La pelle deve risultare asciutta prima di continuare la somministrazione: ciò si verifica dopo pochi secondi, a seconda dello spessore della pelle
La sensazione soggettiva di peculiare freschezza si può avvertire dopo il trattamento, dà sollievo alle "gambe stanche e pesanti" ed è dovuta all'evaporazione delle componenti volatili.
La pelle risulterà particolarmente liscia allo sfioramento superficiale!!
 
Nella PEF
È consigliabile insistere ripetutamente nelle sedi dove all'ispezione, si constatino segni di "cellulite" da stasi venosa cronica, quali:

  • cute pallida, fredda e anelastica
  • cute cosiddetta "a buccia d'arancia",
  • cute con ondulazioni e retrazioni crateriformi della ("a materasso", "a coltrone"

Nella Stasi Venosa
Nelle sedi con segni di fragilità dei capillari, ectasie e disegno venoso superficiale da stasi venosa cronica, spalmare una volta al giorno un'aliquota abbondante di Fleboteb Gel, partendo dalla caviglia, con palmo della mano aperto e inducendo una pressione lieve, sempre iniziando dal basso verso l'alto.
Nelle portatrici di calze elastiche il trattamento va eseguito la sera, dopo aver levato la contenzione, ed il mattino prima di indossarla. Il trattamento va ripetuto ogni giorno per almeno un mese, possibilmente a cicli ripetuti.
 
Nel Linfedema
Per gambe a colonna, cute sottile, lucida e iperdesquamante, utilizzare piccole aliquote di fleboteb gel, partendo dalla base del piede, dapprima eseguendo un movimento rotatorio con la mano sino al rapido assorbimento del gel, poi eseguendo una compressione graduale decrescente, partendo dal basso verso l'alto.
Si consigliano almeno due trattamenti al giorno: mattina e sera.
 
Come coadiuvante nei trattamenti elettromedicali
Nella zona da trattare con gli ultrasuoni, si applica una prima aliquota abbondante di gel sulla superficie della cute e si massaggia, con movimento rotatorio fino al completo assorbimento.

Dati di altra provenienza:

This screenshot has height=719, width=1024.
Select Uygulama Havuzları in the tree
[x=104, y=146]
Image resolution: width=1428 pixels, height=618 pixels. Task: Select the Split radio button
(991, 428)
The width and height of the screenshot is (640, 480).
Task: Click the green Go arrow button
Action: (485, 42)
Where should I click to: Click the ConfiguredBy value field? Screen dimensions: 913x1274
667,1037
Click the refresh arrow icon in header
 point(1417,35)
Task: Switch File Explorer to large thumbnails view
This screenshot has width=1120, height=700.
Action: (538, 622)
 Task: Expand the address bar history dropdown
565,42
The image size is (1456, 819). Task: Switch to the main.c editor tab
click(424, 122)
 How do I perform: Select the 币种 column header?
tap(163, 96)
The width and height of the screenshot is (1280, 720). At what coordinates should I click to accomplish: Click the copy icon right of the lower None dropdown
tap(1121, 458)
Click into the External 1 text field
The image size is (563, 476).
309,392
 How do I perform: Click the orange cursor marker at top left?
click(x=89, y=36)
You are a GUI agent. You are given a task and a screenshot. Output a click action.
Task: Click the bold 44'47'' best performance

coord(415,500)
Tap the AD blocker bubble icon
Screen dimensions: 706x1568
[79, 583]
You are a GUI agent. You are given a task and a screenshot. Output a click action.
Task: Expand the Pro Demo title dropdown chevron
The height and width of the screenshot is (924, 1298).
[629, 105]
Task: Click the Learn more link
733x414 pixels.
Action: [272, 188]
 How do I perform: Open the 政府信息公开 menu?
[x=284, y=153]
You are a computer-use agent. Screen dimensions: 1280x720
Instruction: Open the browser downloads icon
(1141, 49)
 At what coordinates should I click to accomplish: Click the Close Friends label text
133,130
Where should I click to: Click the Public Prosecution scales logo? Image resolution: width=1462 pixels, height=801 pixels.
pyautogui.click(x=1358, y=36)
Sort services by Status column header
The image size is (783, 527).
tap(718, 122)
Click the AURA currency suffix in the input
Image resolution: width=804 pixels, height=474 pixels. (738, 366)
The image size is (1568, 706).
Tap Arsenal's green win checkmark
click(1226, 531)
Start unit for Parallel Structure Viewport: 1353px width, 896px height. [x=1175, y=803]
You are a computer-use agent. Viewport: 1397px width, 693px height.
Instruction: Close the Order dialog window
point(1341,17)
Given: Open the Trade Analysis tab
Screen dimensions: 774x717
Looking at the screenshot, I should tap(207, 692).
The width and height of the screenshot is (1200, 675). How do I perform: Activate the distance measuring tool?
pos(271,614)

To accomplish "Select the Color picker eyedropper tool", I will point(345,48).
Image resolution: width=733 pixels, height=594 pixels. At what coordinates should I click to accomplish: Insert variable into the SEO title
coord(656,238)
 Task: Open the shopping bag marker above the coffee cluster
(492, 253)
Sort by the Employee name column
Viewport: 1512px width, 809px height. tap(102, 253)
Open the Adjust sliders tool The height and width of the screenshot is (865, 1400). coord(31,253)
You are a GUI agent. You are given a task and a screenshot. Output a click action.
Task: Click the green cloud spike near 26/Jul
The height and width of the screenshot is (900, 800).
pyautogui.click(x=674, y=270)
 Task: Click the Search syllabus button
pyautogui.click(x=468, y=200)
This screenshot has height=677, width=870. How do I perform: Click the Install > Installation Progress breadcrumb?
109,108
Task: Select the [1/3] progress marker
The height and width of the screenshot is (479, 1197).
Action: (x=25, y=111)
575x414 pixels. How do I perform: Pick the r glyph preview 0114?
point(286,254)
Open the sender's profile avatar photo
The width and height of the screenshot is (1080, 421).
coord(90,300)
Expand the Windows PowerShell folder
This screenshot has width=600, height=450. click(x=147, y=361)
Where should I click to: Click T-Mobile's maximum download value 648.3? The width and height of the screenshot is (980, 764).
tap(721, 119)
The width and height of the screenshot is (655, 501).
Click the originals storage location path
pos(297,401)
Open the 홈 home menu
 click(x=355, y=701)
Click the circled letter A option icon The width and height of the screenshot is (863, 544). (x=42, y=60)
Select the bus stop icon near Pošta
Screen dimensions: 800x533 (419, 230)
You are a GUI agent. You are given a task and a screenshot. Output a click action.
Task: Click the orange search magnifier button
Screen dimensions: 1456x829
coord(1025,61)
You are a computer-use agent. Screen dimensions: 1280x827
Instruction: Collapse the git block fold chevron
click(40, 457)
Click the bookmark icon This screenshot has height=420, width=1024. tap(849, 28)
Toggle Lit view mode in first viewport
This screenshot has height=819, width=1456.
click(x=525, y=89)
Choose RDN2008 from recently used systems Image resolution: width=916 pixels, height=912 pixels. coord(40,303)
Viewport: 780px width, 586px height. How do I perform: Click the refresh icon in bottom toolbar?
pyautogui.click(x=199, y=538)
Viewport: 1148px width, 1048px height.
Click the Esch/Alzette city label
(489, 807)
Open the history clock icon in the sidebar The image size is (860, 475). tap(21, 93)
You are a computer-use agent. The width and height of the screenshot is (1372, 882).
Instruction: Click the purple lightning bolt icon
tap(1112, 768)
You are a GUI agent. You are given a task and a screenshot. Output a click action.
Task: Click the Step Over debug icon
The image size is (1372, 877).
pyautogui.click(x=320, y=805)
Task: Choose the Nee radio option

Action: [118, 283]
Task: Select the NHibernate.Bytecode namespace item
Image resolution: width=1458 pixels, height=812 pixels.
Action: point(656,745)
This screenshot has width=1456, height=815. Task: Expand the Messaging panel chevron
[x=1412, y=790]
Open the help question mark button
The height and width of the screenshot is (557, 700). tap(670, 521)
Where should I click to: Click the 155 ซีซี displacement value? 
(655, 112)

Si applica una seconda aliquota abbondante sulla piastra, che viene poi adagiata sulla superficie cutanea. Iniziare l'applicazione.
 
Si osserva ogni 15 minuti, che "l'interfaccia gel" tra cute e piastra, sia scorrevole. Muovendo delicatamente la piastra ad ultrasuoni si osserverà infatti il grado di assorbimento durante l'esecuzione del trattamento ultrasonico. Se il dispositivo "non scorre", applicare nuovamente il gel!!!